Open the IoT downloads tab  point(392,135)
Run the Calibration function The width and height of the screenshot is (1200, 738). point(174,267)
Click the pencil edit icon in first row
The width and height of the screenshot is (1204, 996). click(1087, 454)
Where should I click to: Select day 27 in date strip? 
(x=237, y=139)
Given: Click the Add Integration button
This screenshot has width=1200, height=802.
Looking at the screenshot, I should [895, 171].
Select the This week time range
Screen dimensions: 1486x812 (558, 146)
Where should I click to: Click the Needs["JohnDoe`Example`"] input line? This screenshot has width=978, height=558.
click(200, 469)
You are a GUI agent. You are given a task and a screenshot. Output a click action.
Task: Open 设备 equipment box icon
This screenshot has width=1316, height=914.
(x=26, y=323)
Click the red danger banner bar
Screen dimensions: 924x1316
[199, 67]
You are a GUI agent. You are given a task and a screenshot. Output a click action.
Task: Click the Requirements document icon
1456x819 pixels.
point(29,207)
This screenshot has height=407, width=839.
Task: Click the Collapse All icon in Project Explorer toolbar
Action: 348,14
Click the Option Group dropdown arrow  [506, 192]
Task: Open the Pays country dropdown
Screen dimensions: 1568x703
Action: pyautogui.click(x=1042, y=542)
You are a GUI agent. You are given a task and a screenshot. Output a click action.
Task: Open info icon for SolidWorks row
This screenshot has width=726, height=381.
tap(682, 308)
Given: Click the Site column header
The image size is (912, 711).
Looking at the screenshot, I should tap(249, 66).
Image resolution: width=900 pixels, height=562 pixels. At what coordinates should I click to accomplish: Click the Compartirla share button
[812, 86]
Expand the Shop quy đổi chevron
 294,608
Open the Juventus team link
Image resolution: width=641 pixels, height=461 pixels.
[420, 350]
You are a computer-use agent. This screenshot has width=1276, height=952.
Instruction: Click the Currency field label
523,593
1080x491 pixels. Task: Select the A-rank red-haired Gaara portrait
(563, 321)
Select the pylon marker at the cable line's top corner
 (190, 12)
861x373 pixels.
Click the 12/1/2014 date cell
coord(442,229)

**Description of the task**.
Write out every one of the records above exactly as they appear, line by line, without changing anything.

**Result of the exercise**.
Open the IoT downloads tab  point(392,135)
Run the Calibration function The width and height of the screenshot is (1200, 738). point(174,267)
Click the pencil edit icon in first row
The width and height of the screenshot is (1204, 996). click(1087, 454)
Where should I click to: Select day 27 in date strip? 
(x=237, y=139)
Given: Click the Add Integration button
This screenshot has width=1200, height=802.
Looking at the screenshot, I should [895, 171].
Select the This week time range
Screen dimensions: 1486x812 (558, 146)
Where should I click to: Click the Needs["JohnDoe`Example`"] input line? This screenshot has width=978, height=558.
click(200, 469)
You are a GUI agent. You are given a task and a screenshot. Output a click action.
Task: Open 设备 equipment box icon
This screenshot has width=1316, height=914.
(x=26, y=323)
Click the red danger banner bar
Screen dimensions: 924x1316
[199, 67]
You are a GUI agent. You are given a task and a screenshot. Output a click action.
Task: Click the Requirements document icon
1456x819 pixels.
point(29,207)
This screenshot has height=407, width=839.
Task: Click the Collapse All icon in Project Explorer toolbar
Action: 348,14
Click the Option Group dropdown arrow  [506, 192]
Task: Open the Pays country dropdown
Screen dimensions: 1568x703
Action: pyautogui.click(x=1042, y=542)
You are a GUI agent. You are given a task and a screenshot. Output a click action.
Task: Open info icon for SolidWorks row
This screenshot has width=726, height=381.
tap(682, 308)
Given: Click the Site column header
The image size is (912, 711).
Looking at the screenshot, I should tap(249, 66).
Image resolution: width=900 pixels, height=562 pixels. At what coordinates should I click to accomplish: Click the Compartirla share button
[812, 86]
Expand the Shop quy đổi chevron
 294,608
Open the Juventus team link
Image resolution: width=641 pixels, height=461 pixels.
[420, 350]
You are a computer-use agent. This screenshot has width=1276, height=952.
Instruction: Click the Currency field label
523,593
1080x491 pixels. Task: Select the A-rank red-haired Gaara portrait
(563, 321)
Select the pylon marker at the cable line's top corner
 (190, 12)
861x373 pixels.
Click the 12/1/2014 date cell
coord(442,229)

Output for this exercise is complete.